Stored items:
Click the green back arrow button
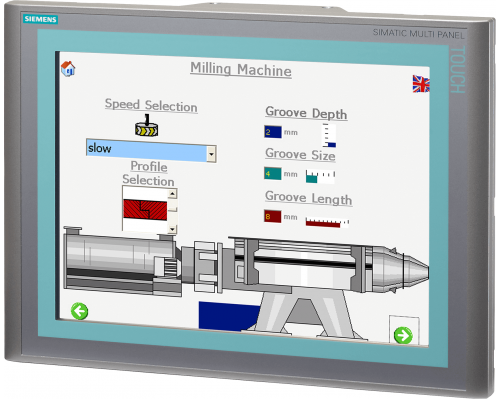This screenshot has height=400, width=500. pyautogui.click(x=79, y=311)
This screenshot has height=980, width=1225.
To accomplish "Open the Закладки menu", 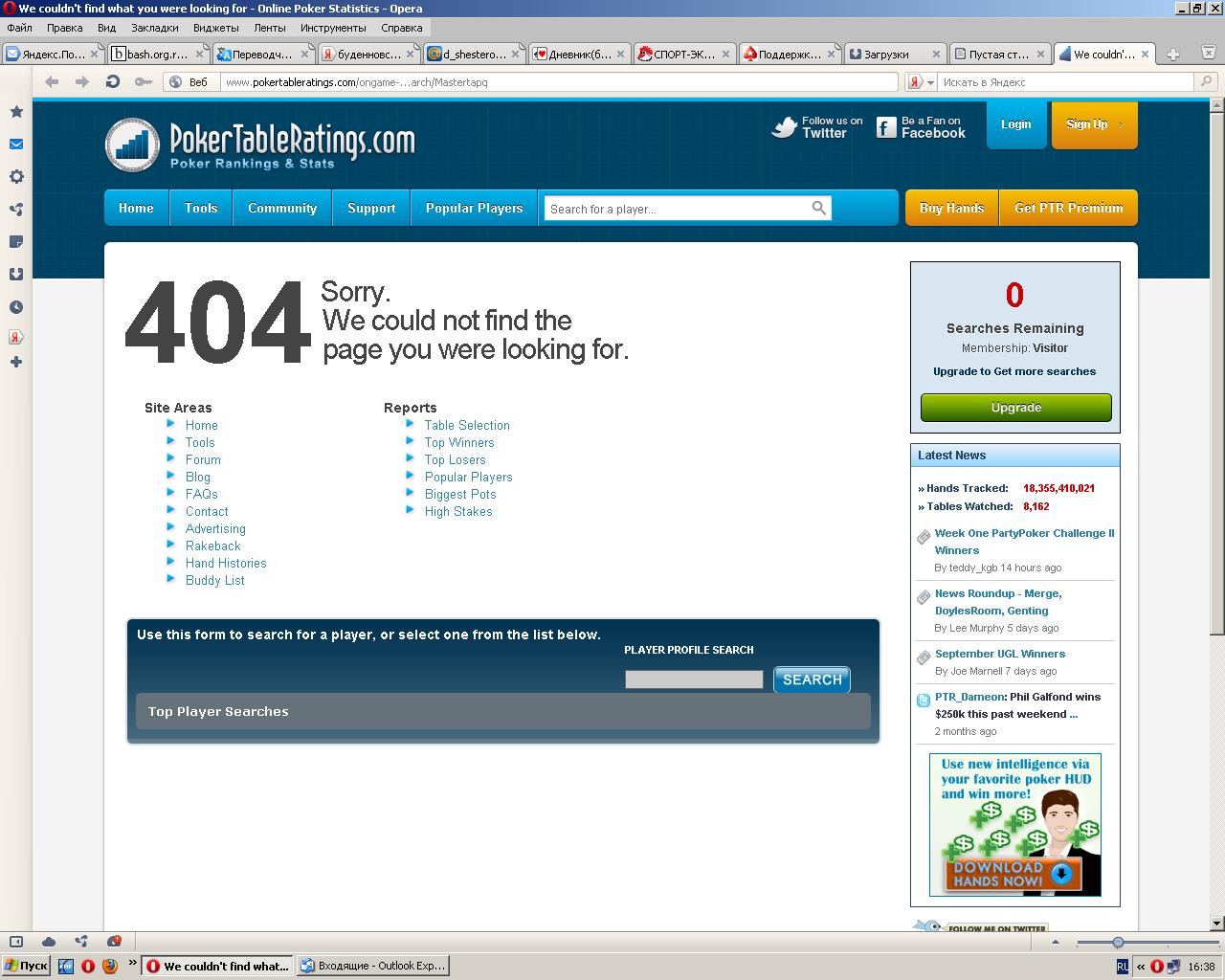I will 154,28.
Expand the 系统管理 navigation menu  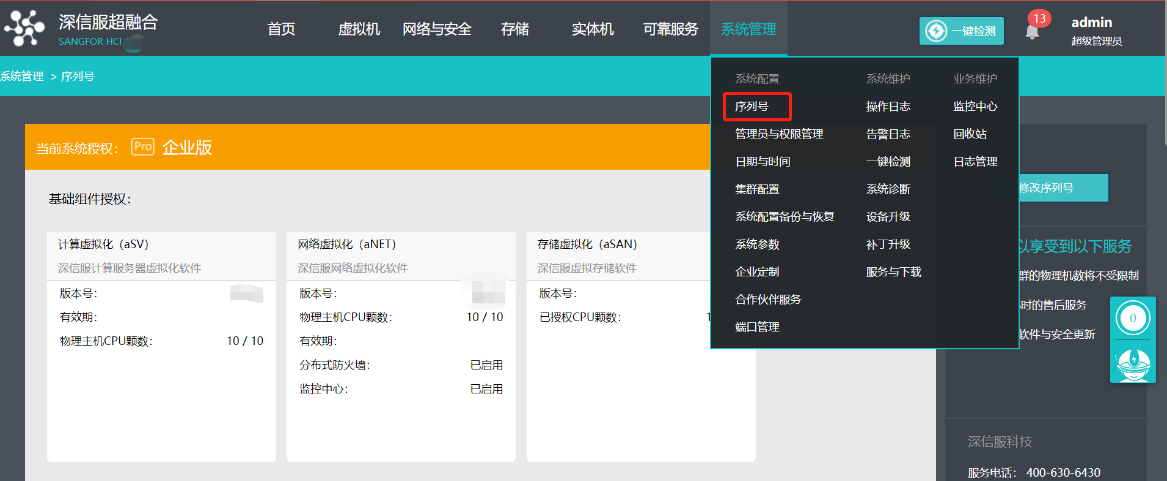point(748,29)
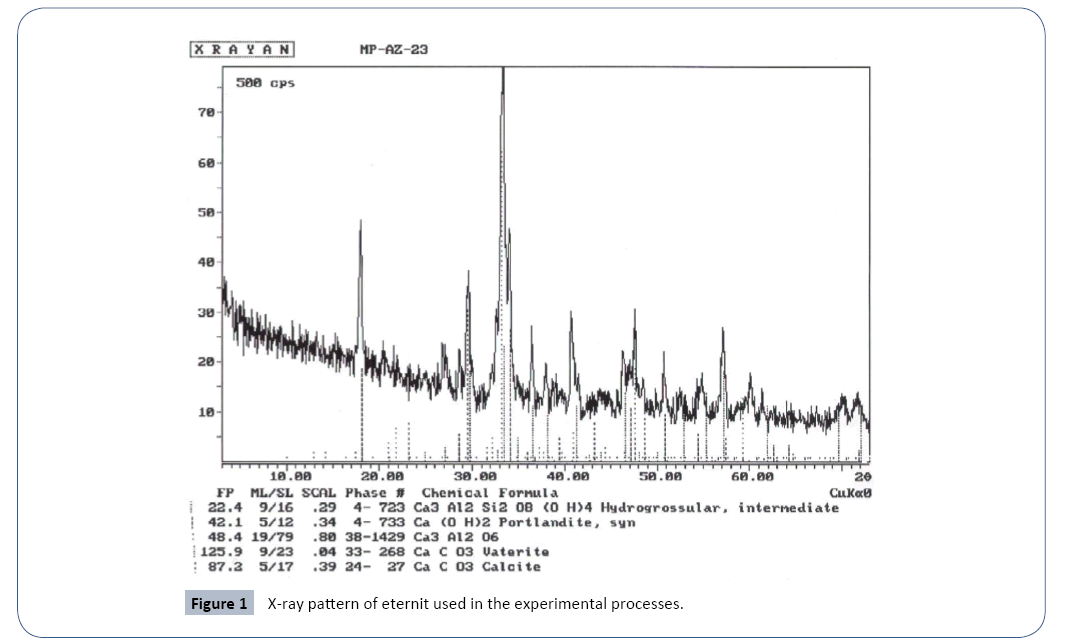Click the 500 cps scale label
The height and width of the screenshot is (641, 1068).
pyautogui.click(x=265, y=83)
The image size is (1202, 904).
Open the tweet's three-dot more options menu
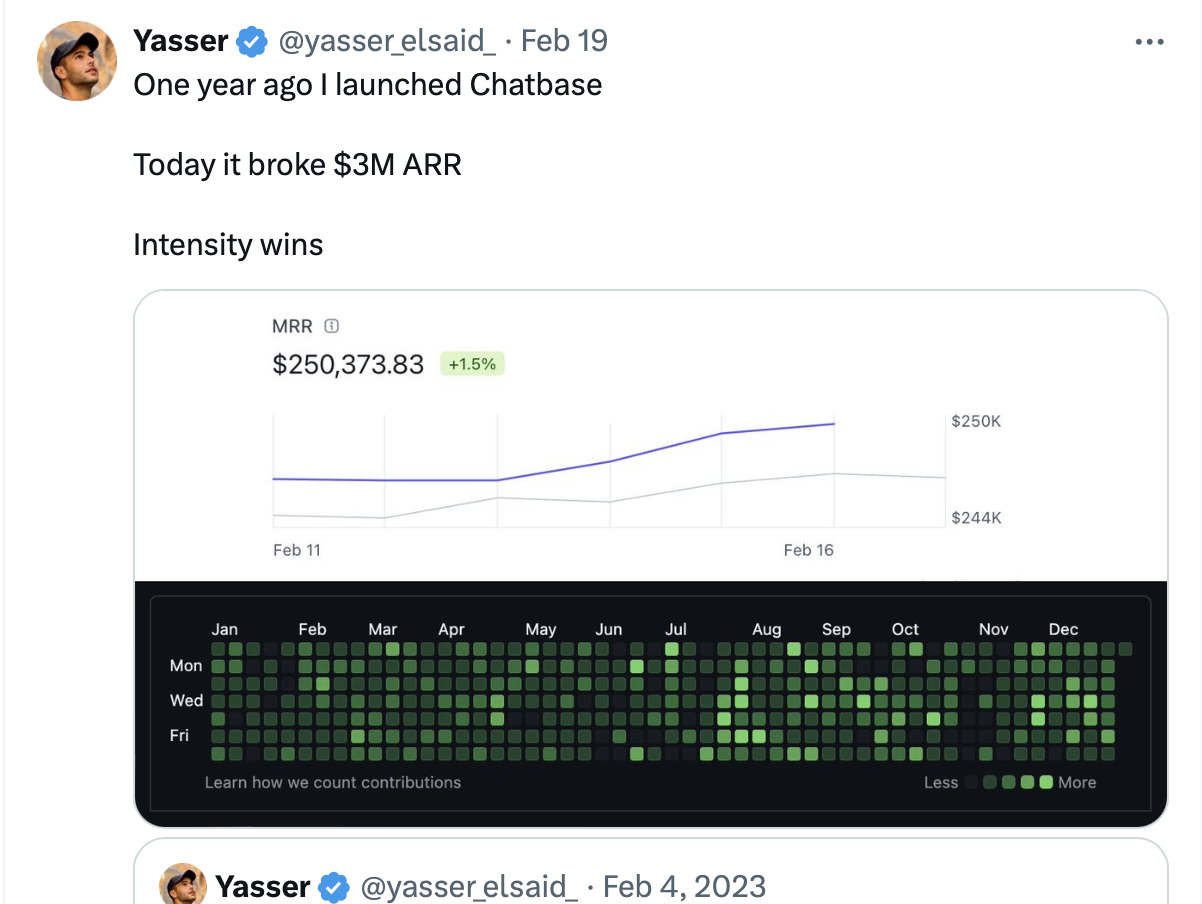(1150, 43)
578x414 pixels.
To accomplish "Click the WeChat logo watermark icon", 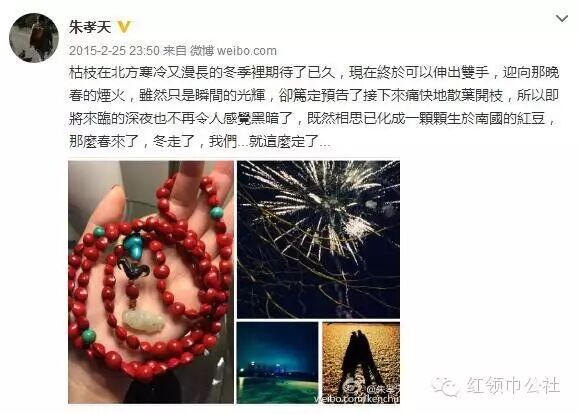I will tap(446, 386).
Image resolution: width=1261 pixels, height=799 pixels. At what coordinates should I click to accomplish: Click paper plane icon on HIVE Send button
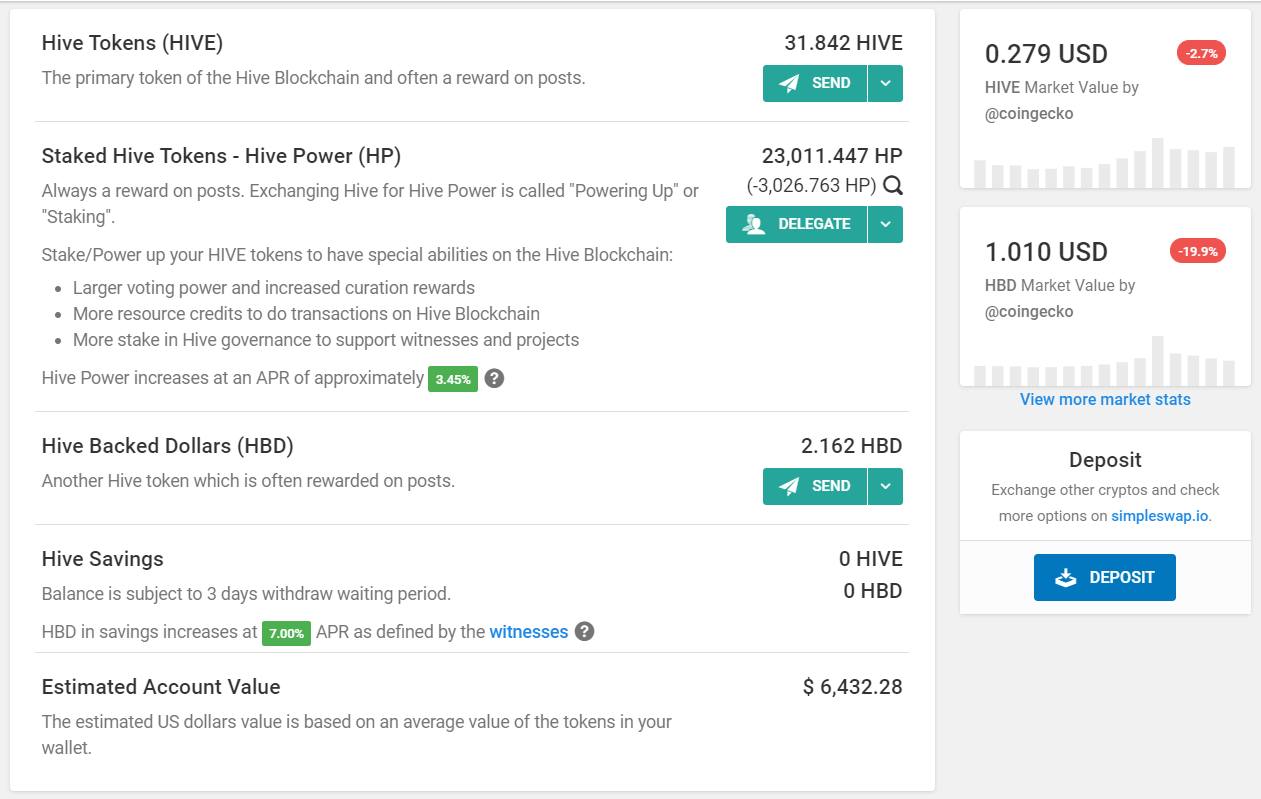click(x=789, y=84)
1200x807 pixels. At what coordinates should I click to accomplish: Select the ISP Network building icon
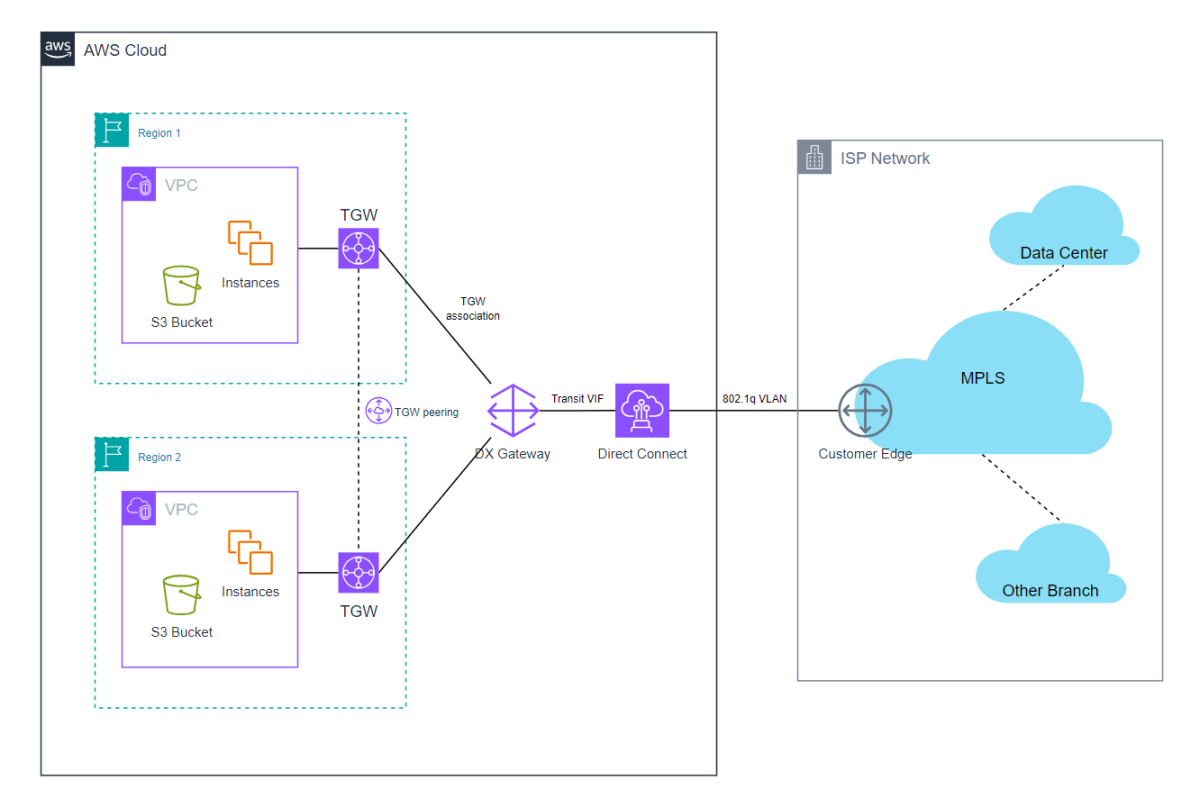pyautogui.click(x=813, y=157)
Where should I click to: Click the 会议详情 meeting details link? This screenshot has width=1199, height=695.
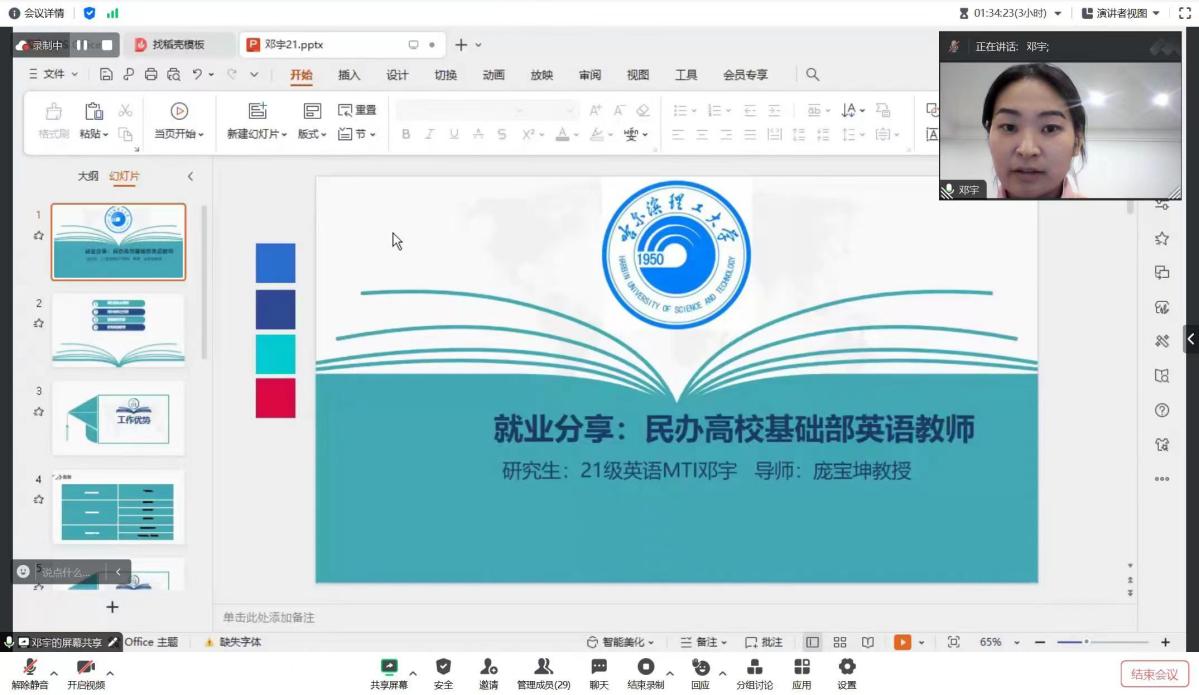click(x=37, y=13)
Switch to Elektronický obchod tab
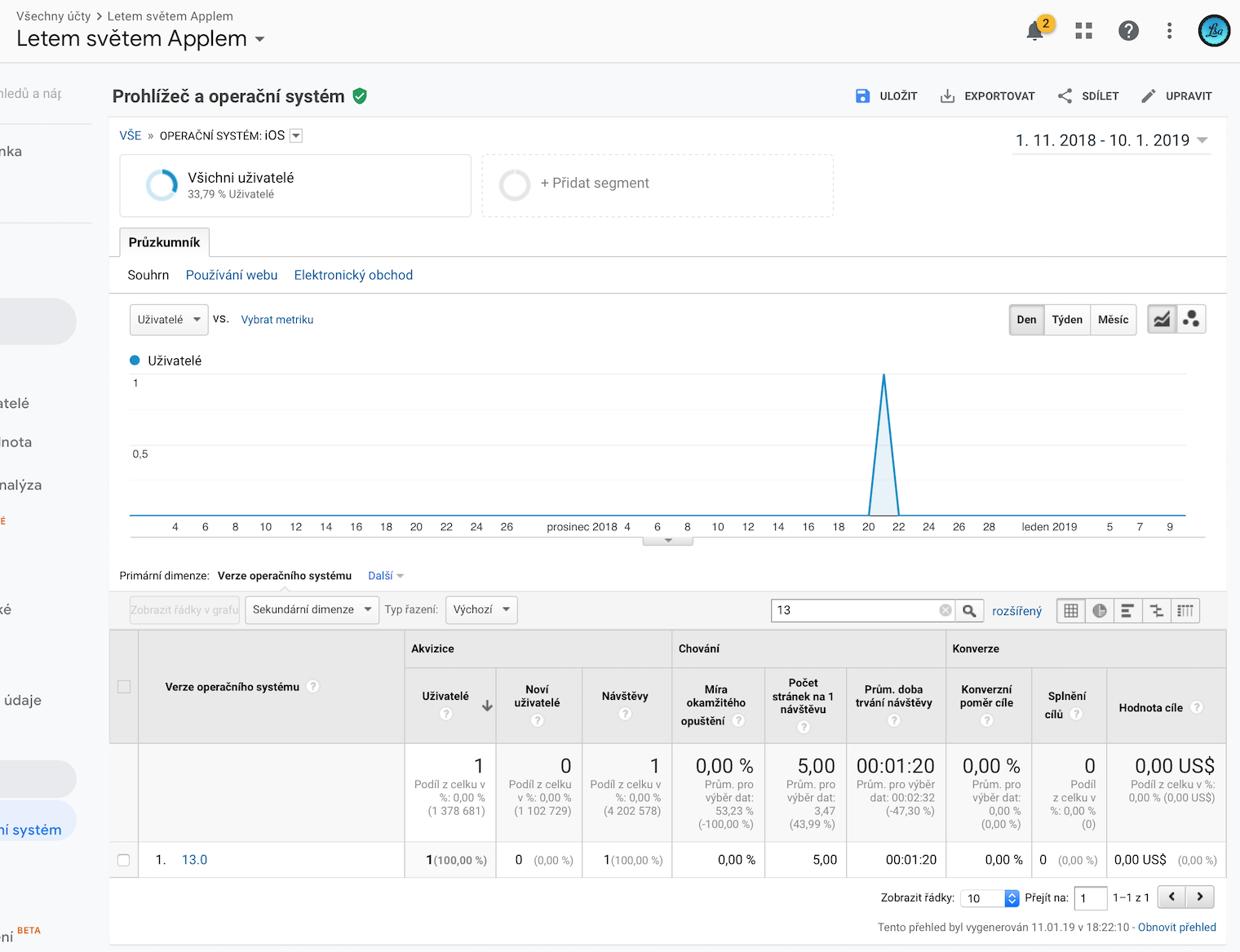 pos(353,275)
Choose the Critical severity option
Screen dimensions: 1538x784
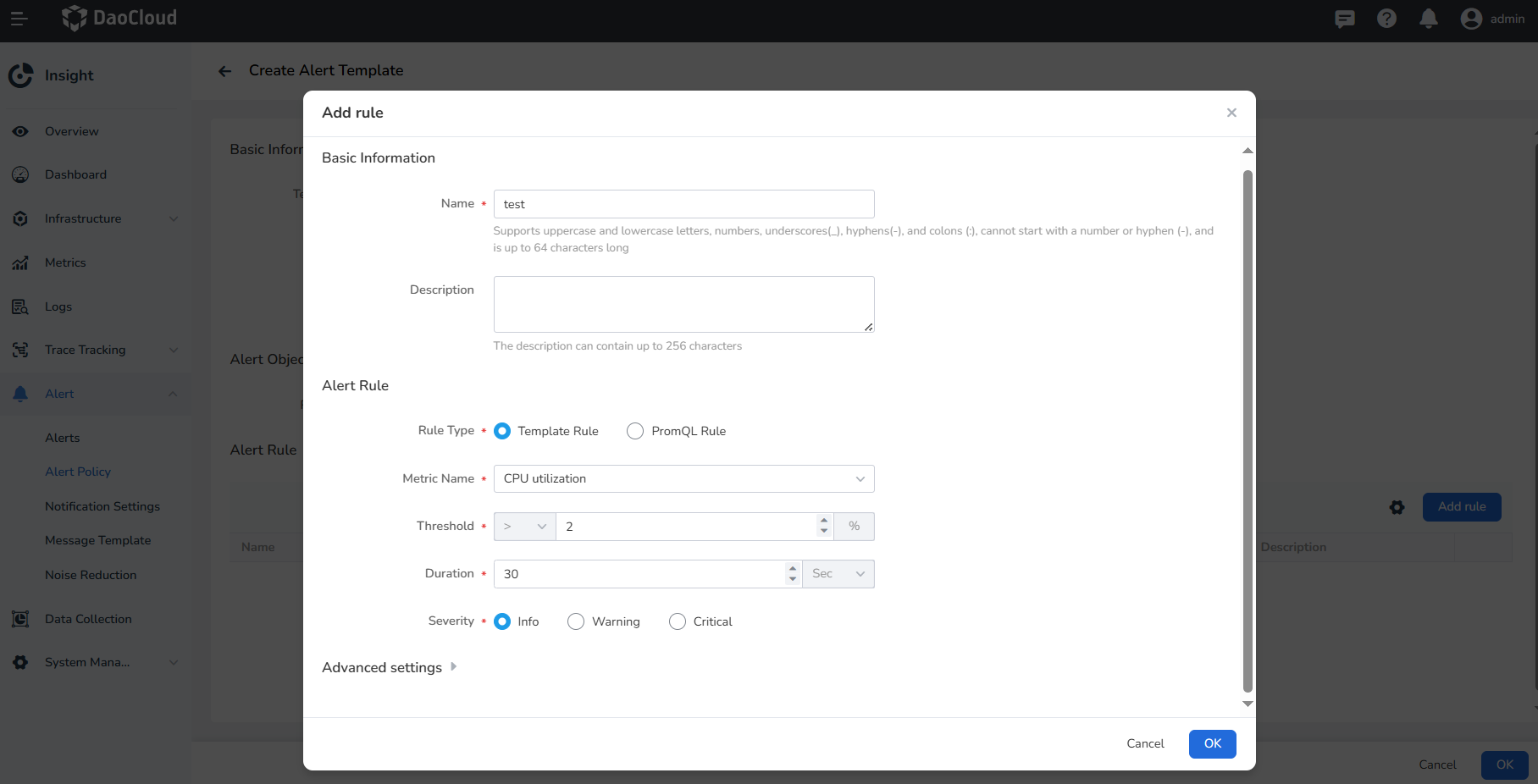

[AIM OF THE EXERCISE] From the line containing "1200x807 pixels. At" down to the last line of the entries above, copy each line exactly and nothing more. Leave pictures out.

[TASK ANSWER]
1200x807 pixels. At what coordinates should I click to accomplish: Select the ISP Network building icon
pyautogui.click(x=813, y=157)
Where should I click to: Click the 会议详情 meeting details link? This screenshot has width=1199, height=695.
click(x=37, y=13)
Switch to Elektronický obchod tab
 pos(353,275)
Choose the Critical severity option
Screen dimensions: 1538x784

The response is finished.